La loi sur les violences sexistes et sexuelles est en débat actuellement à l’Assemblée Nationale, et prévoit en outre d’allonger le délai de prescription de 20 à 30 ans en cas d’agression sexuelle sur mineur, et de condamner le cyberharcèlement en groupe. L’article 2 de cette loi a suscité une vive polémique. Il prévoyait initialement la qualification en viol de tout acte sexuel avec un mineur de moins de quinze ans, avant d’être réécrit pour éviter tout caractère inconstitutionnel. Si le viol n’est pas établi, une pénétration sur un mineur par un majeur pourra être requalifiée en « atteinte sexuelle », le texte prévoyant d’alourdir les peines pour ce type de délit, de cinq à dix ans d’emprisonnement, contre 20 ans pour un viol.

Les critiques de la part des milieux féministes

Alors que Laurence Rossignol recevait les associations féministes tous les mois, Marlène Schiappa organise davantage de rencontres avec des jeunes femmes entrepreuneures et des femmes d’affaires. Les associations se plaignent d’un lien rompu et d’un secrétariat d’Etat les considérant comme désuètes.

De nombreuses féministes ont également réprouvé le soutien indéniable qu’a apporté Marlène Schiappa aux Ministres Nicolas Hulot et Gérald Darmanin, accusés d’agression sexuelle ou d’abus de faiblesse, et lui ont reproché de mettre en doute la parole des victimes sans aucune compassion.

Plus récemment, Marlène Schiappa s’est retrouvée au cœur de deux polémiques : l’article 2 du projet de loi contre les violences sexistes et sexuelles, et ses propos sur une représentante de l’UNEF portant le voile.

La réécriture de l’article 2 a été critiquée par de nombreuses associations de protection de l’enfance, qui craignent un renvoi en correctionnel des accusations de viol sur mineur. « La rédaction intermédiaire est un net recul », a dénoncé Emmanuelle Piet, présidente du Collectif féministe contre le viol. Au contraire, la Ministre de la Justice Nicole Belloubet a défendu l’article de loi : « les poursuites de viols seront facilitées en précisant les notions de contrainte morale et de surprise (…) C’est uniquement quand la qualification de viol ne pourra pas être retenue » que s’appliquera la peine aggravée d’atteinte sexuelle avec pénétration.

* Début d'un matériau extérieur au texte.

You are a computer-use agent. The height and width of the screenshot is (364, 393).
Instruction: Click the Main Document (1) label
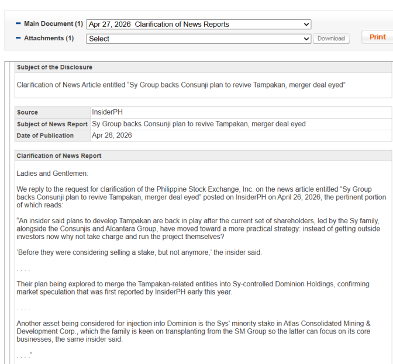[x=53, y=24]
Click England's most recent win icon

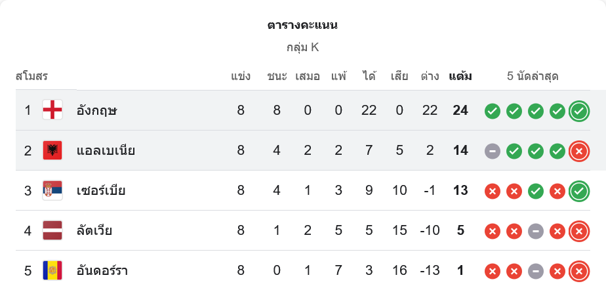[578, 111]
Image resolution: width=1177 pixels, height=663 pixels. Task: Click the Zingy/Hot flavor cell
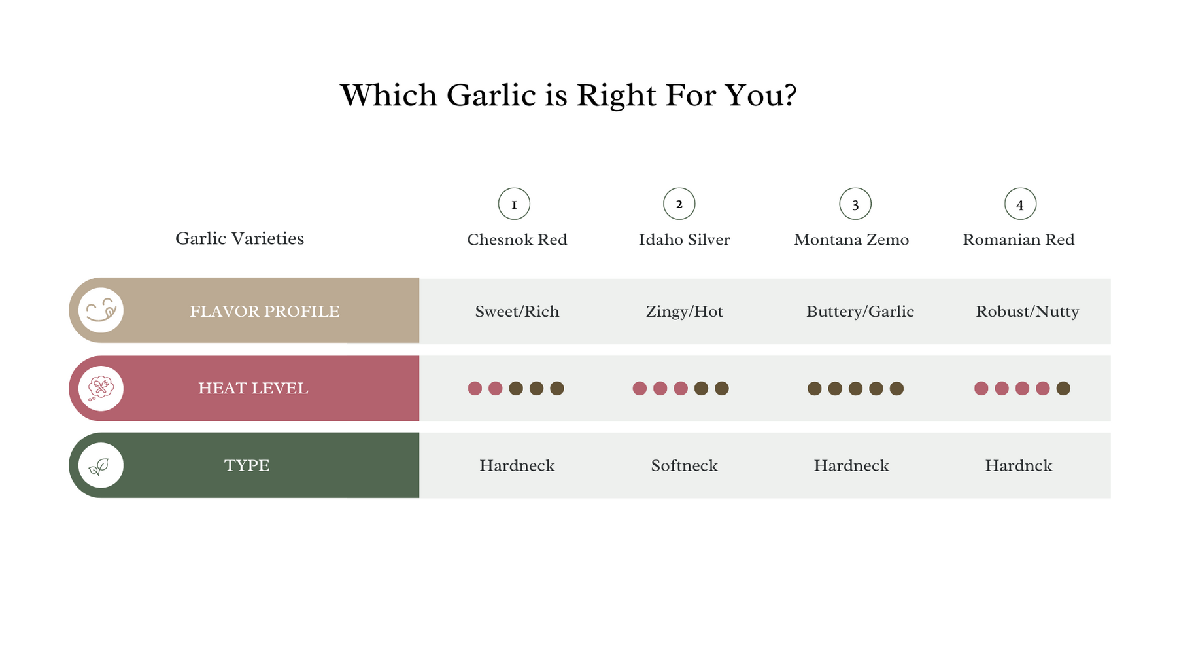pyautogui.click(x=684, y=311)
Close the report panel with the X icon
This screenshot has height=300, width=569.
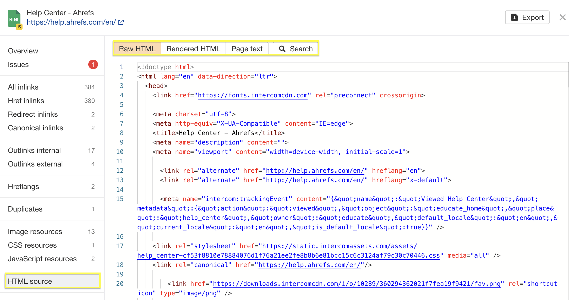[562, 17]
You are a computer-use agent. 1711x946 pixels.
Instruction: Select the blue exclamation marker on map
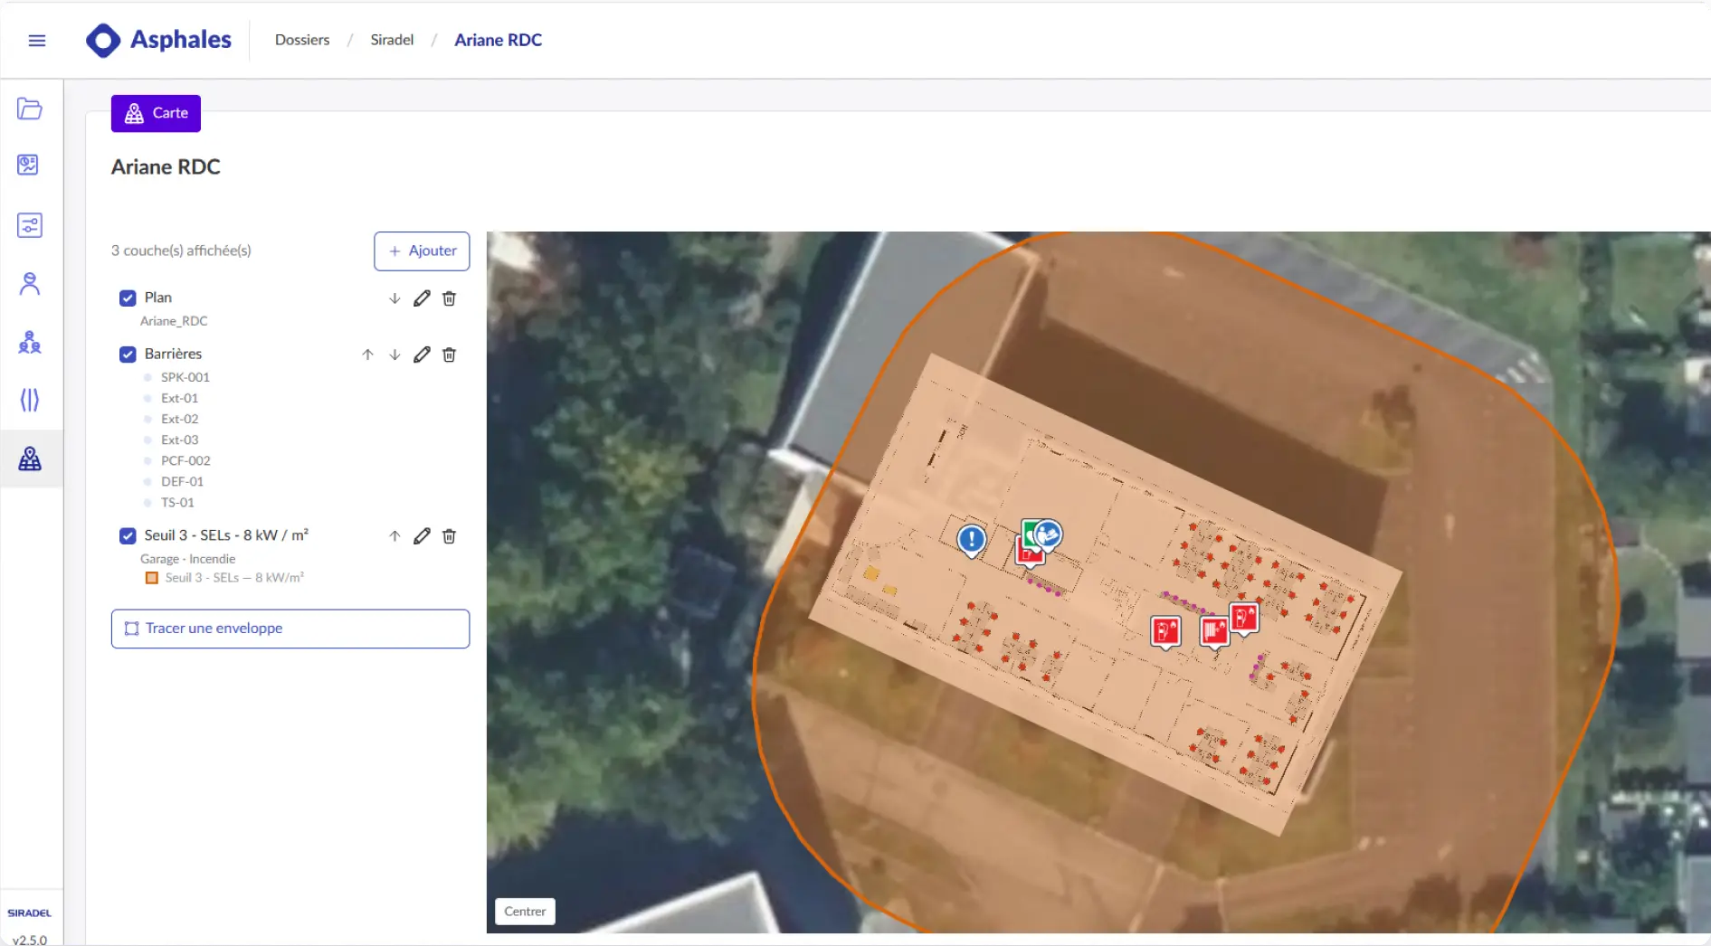[972, 541]
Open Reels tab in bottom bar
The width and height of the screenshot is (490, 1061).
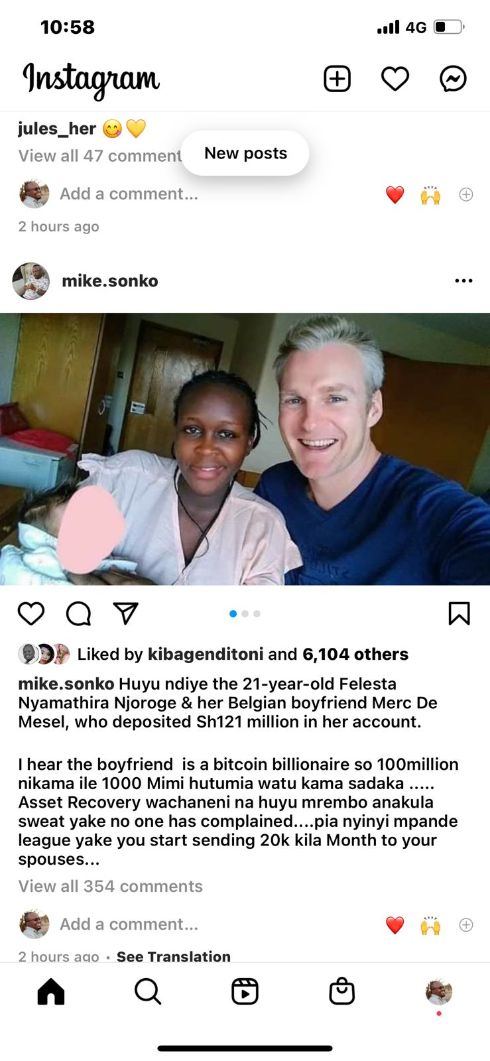point(245,992)
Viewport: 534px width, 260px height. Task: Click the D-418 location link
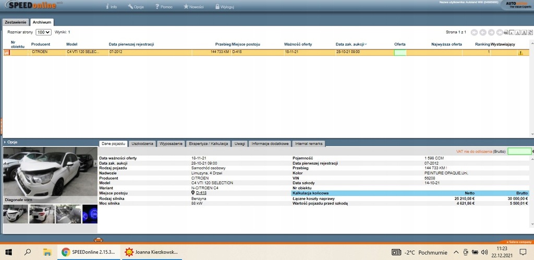pyautogui.click(x=201, y=193)
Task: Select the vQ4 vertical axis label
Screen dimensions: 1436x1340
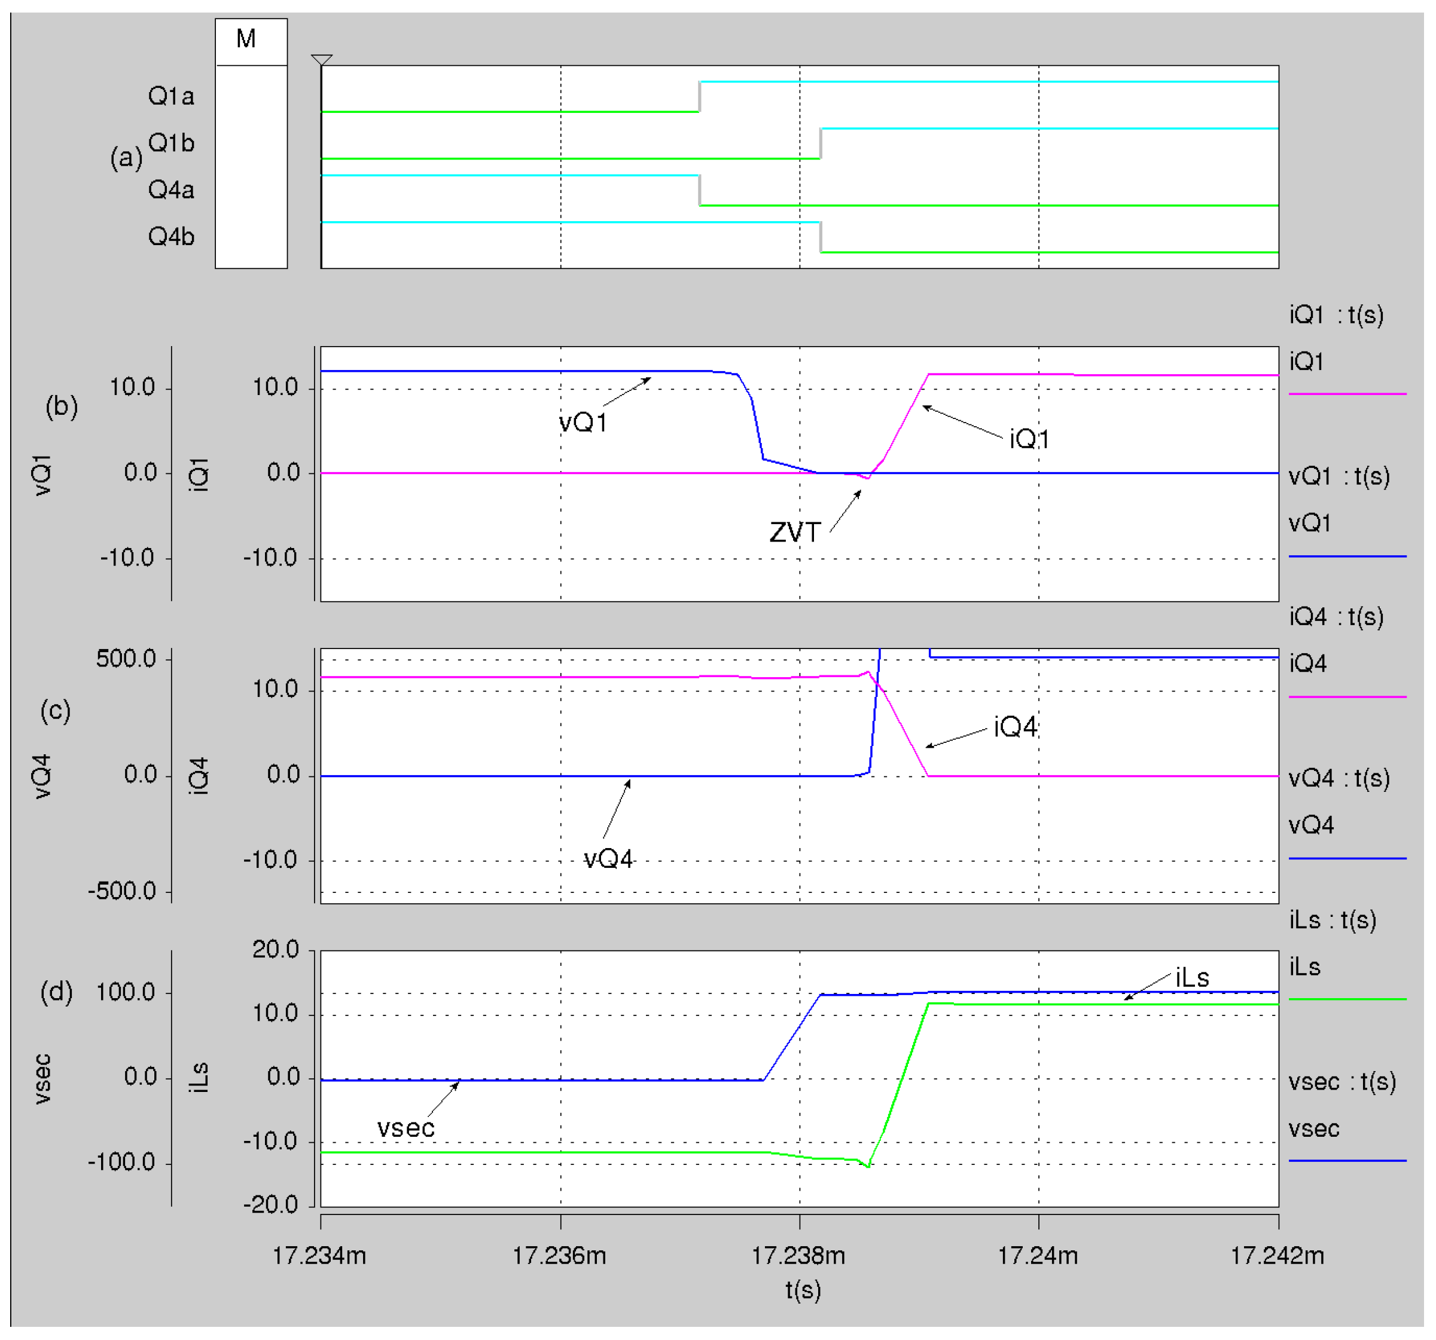Action: tap(43, 776)
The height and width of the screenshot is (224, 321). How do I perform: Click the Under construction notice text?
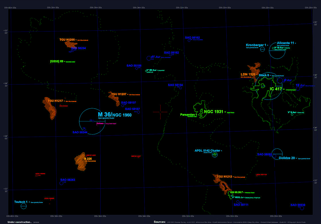tap(20, 222)
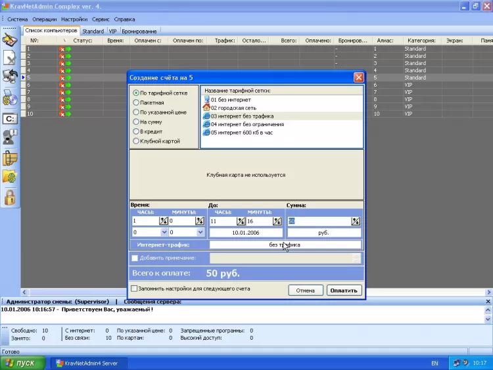Viewport: 493px width, 370px height.
Task: Select tariff '05 интернет 600 кб в час'
Action: (242, 132)
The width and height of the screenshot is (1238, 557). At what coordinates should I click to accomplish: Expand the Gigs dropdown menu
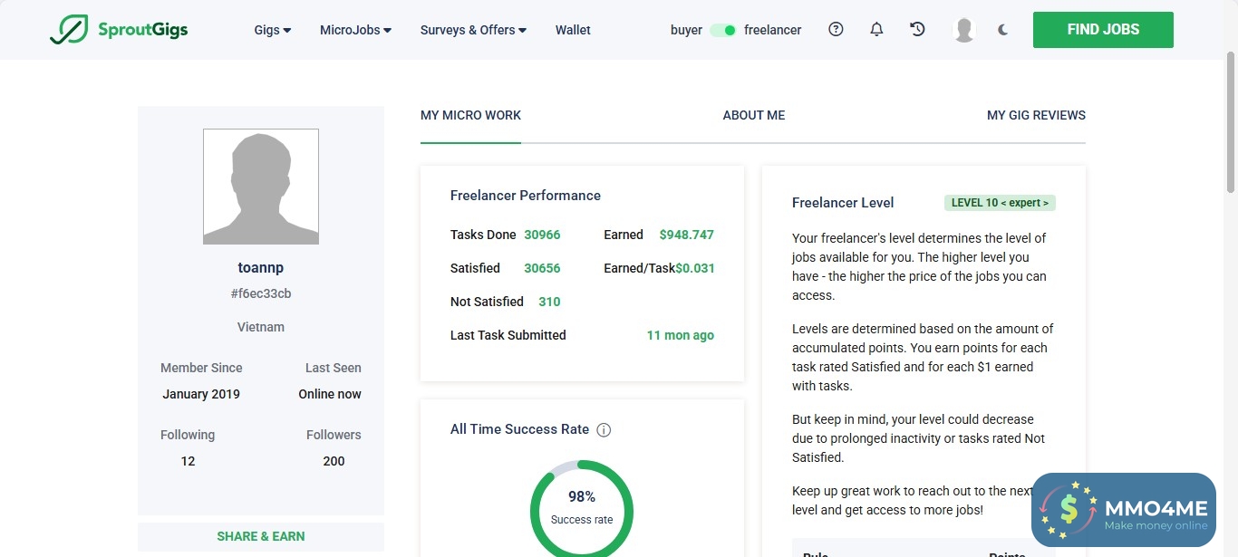272,30
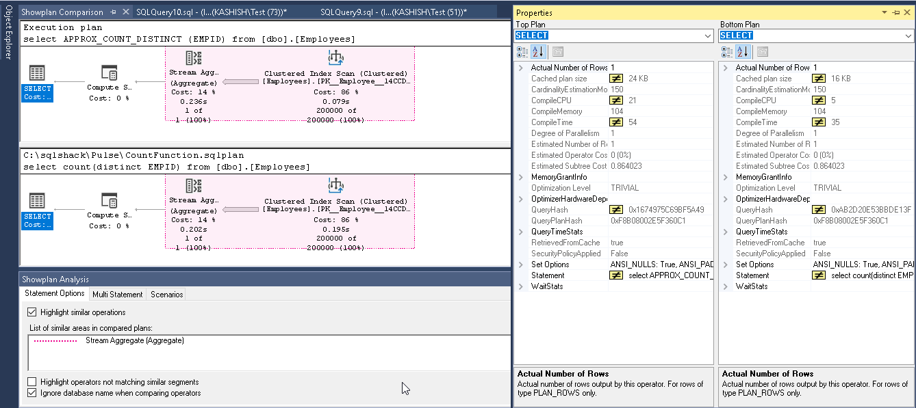The image size is (916, 408).
Task: Click Categorized view icon in Top Plan properties
Action: pyautogui.click(x=522, y=51)
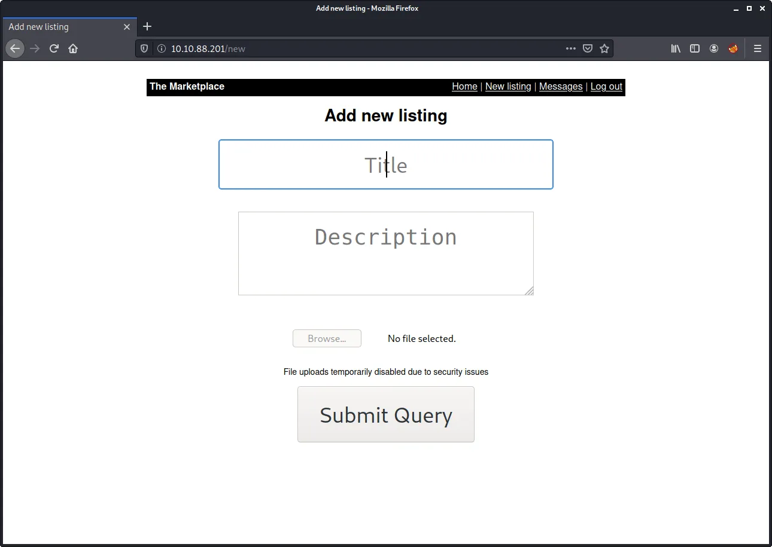
Task: Go to the Firefox home page icon
Action: coord(73,48)
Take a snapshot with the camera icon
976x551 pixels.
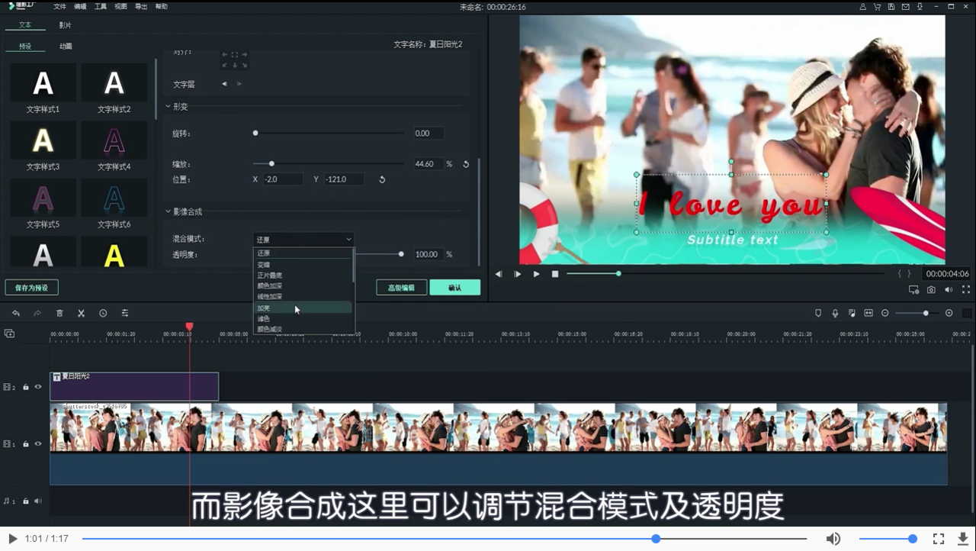(x=931, y=289)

Autre polémique récente, dans un reportage diffusé sur M6 le 12 mai dernier, une représentante de l’UNEF s’est exprimée, le visage encadré par un hijab. Le débat sur la laïcité a été relancé, et Marlène Schiappa a déclaré quelques jours plus tard sur France Inter que le port du voile était effectivement autorisé pour les étudiantes, mais qu’elle était « interpellée » par ce choix, et en a déduit que l’étudiante était porteuse d’un « islam politique ».

Un nouveau livre qui ne passe pas inaperçu

C’est aussi le dernier ouvrage de Marlène Schiappa qui n’a pas fini de faire du bruit, et pas toujours en bien. Si souvent éloignées de vous : lettres à mes filles, aurait été écrit pour les filles de la secrétaire d’Etat lors de ses nombreux déplacements.

Cependant, à peine publié, les critiques vont déjà bon train. Tout d’abord, son service de presse a invité les journalistes accrédités inscrits dans son fichier, à une dédicace pour la sortie de son livre « purement personnel ». Or, comme le rappelle le courrier de l’Association Anticor, en mai 2017 la méthode affichée du travail de ce gouvernement était ainsi rédigée : « l’organisation de l’action gouvernementale doit […] répondre à une triple exigence d’exemplarité, de collégialité et d’efficacité. » Selon l’article 1 de ce document, « il convient de limiter l’usage des deniers publics au strict accomplissement de la mission ministérielle en ne tirant pas profit de ses fonctions pour soi-même ou pour ses proches ». L’Association a donc saisi le Premier ministre et la CNIL sur cette façon de faire, et le cabinet de la secrétaire d’état a reconnu « une maladresse qui ne se reproduira pas ».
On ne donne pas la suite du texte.